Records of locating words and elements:

+++

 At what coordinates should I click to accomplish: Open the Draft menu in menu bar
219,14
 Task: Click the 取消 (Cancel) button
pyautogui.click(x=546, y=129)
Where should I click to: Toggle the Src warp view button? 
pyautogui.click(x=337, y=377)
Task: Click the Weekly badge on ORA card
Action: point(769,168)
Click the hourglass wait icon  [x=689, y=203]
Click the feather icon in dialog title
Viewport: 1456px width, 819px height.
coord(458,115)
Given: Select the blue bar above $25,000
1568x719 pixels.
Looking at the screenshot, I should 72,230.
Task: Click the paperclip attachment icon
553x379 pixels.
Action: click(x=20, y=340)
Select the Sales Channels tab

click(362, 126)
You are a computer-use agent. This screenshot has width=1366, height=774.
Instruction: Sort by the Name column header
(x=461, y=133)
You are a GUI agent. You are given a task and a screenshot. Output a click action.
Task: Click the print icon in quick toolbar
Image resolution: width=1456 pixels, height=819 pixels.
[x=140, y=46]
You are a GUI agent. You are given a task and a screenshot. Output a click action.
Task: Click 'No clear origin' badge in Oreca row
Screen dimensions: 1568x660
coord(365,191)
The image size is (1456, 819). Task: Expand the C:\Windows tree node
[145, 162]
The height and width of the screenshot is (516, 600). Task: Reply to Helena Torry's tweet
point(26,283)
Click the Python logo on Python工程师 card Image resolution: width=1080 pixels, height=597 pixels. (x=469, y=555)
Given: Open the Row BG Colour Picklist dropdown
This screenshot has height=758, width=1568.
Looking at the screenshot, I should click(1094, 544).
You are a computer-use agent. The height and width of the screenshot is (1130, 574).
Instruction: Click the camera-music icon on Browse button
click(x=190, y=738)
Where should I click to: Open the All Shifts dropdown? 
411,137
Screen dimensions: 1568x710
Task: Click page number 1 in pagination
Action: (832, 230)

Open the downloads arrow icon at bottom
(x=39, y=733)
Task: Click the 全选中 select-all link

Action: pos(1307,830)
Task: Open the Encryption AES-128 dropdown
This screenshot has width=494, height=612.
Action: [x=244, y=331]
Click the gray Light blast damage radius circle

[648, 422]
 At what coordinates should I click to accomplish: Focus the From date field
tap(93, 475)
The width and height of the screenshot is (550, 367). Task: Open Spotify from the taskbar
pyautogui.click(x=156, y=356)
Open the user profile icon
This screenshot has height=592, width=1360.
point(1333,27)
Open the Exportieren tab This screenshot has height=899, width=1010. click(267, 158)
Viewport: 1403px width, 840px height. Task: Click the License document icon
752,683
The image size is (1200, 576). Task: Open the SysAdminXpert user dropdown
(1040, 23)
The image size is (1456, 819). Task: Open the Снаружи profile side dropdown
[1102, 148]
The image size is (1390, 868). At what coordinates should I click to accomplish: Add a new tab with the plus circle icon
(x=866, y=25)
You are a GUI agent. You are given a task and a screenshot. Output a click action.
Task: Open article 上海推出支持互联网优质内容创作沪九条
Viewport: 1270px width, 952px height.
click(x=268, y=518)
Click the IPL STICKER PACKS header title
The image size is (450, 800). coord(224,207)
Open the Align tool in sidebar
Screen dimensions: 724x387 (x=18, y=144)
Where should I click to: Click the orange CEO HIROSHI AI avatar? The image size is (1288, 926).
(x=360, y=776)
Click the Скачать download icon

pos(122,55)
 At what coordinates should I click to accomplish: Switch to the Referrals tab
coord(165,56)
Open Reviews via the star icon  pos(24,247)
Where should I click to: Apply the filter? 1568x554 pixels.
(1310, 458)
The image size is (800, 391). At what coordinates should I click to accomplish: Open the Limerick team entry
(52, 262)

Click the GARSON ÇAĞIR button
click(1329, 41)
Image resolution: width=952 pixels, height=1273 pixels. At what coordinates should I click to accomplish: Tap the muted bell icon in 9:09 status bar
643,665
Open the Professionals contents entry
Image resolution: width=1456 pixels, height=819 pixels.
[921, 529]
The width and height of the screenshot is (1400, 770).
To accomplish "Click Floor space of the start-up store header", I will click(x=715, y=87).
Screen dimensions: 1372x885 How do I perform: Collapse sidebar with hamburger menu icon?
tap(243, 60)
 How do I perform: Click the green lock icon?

+++

Requirement — Retype every entry above verbatim, line for line, from the first through the last.

Exercise output —
 At what coordinates should I click to accomplish: Open the Draft menu in menu bar
219,14
 Task: Click the 取消 (Cancel) button
pyautogui.click(x=546, y=129)
Where should I click to: Toggle the Src warp view button? 
pyautogui.click(x=337, y=377)
Task: Click the Weekly badge on ORA card
Action: point(769,168)
Click the hourglass wait icon  [x=689, y=203]
Click the feather icon in dialog title
Viewport: 1456px width, 819px height.
coord(458,115)
Given: Select the blue bar above $25,000
1568x719 pixels.
Looking at the screenshot, I should 72,230.
Task: Click the paperclip attachment icon
553x379 pixels.
Action: click(x=20, y=340)
Select the Sales Channels tab

click(362, 126)
You are a computer-use agent. This screenshot has width=1366, height=774.
Instruction: Sort by the Name column header
(x=461, y=133)
You are a GUI agent. You are given a task and a screenshot. Output a click action.
Task: Click the print icon in quick toolbar
Image resolution: width=1456 pixels, height=819 pixels.
[x=140, y=46]
You are a GUI agent. You are given a task and a screenshot. Output a click action.
Task: Click 'No clear origin' badge in Oreca row
Screen dimensions: 1568x660
coord(365,191)
The image size is (1456, 819). Task: Expand the C:\Windows tree node
[145, 162]
The height and width of the screenshot is (516, 600). Task: Reply to Helena Torry's tweet
point(26,283)
Click the Python logo on Python工程师 card Image resolution: width=1080 pixels, height=597 pixels. (x=469, y=555)
Given: Open the Row BG Colour Picklist dropdown
This screenshot has height=758, width=1568.
Looking at the screenshot, I should click(1094, 544).
You are a computer-use agent. The height and width of the screenshot is (1130, 574).
Instruction: Click the camera-music icon on Browse button
click(x=190, y=738)
Where should I click to: Open the All Shifts dropdown? 
411,137
Screen dimensions: 1568x710
Task: Click page number 1 in pagination
Action: (832, 230)

Open the downloads arrow icon at bottom
(x=39, y=733)
Task: Click the 全选中 select-all link

Action: pos(1307,830)
Task: Open the Encryption AES-128 dropdown
This screenshot has width=494, height=612.
Action: [x=244, y=331]
Click the gray Light blast damage radius circle

[648, 422]
 At what coordinates should I click to accomplish: Focus the From date field
tap(93, 475)
The width and height of the screenshot is (550, 367). Task: Open Spotify from the taskbar
pyautogui.click(x=156, y=356)
Open the user profile icon
This screenshot has height=592, width=1360.
point(1333,27)
Open the Exportieren tab This screenshot has height=899, width=1010. click(267, 158)
Viewport: 1403px width, 840px height. Task: Click the License document icon
752,683
The image size is (1200, 576). Task: Open the SysAdminXpert user dropdown
(1040, 23)
The image size is (1456, 819). Task: Open the Снаружи profile side dropdown
[1102, 148]
The image size is (1390, 868). At what coordinates should I click to accomplish: Add a new tab with the plus circle icon
(x=866, y=25)
You are a GUI agent. You are given a task and a screenshot. Output a click action.
Task: Open article 上海推出支持互联网优质内容创作沪九条
Viewport: 1270px width, 952px height.
click(x=268, y=518)
Click the IPL STICKER PACKS header title
The image size is (450, 800). coord(224,207)
Open the Align tool in sidebar
Screen dimensions: 724x387 (x=18, y=144)
Where should I click to: Click the orange CEO HIROSHI AI avatar? The image size is (1288, 926).
(x=360, y=776)
Click the Скачать download icon

pos(122,55)
 At what coordinates should I click to accomplish: Switch to the Referrals tab
coord(165,56)
Open Reviews via the star icon  pos(24,247)
Where should I click to: Apply the filter? 1568x554 pixels.
(1310, 458)
The image size is (800, 391). At what coordinates should I click to accomplish: Open the Limerick team entry
(52, 262)

Click the GARSON ÇAĞIR button
click(1329, 41)
Image resolution: width=952 pixels, height=1273 pixels. At what coordinates should I click to accomplish: Tap the muted bell icon in 9:09 status bar
643,665
Open the Professionals contents entry
Image resolution: width=1456 pixels, height=819 pixels.
[921, 529]
The width and height of the screenshot is (1400, 770).
To accomplish "Click Floor space of the start-up store header", I will click(x=715, y=87).
Screen dimensions: 1372x885 How do I perform: Collapse sidebar with hamburger menu icon?
tap(243, 60)
 How do I perform: Click the green lock icon?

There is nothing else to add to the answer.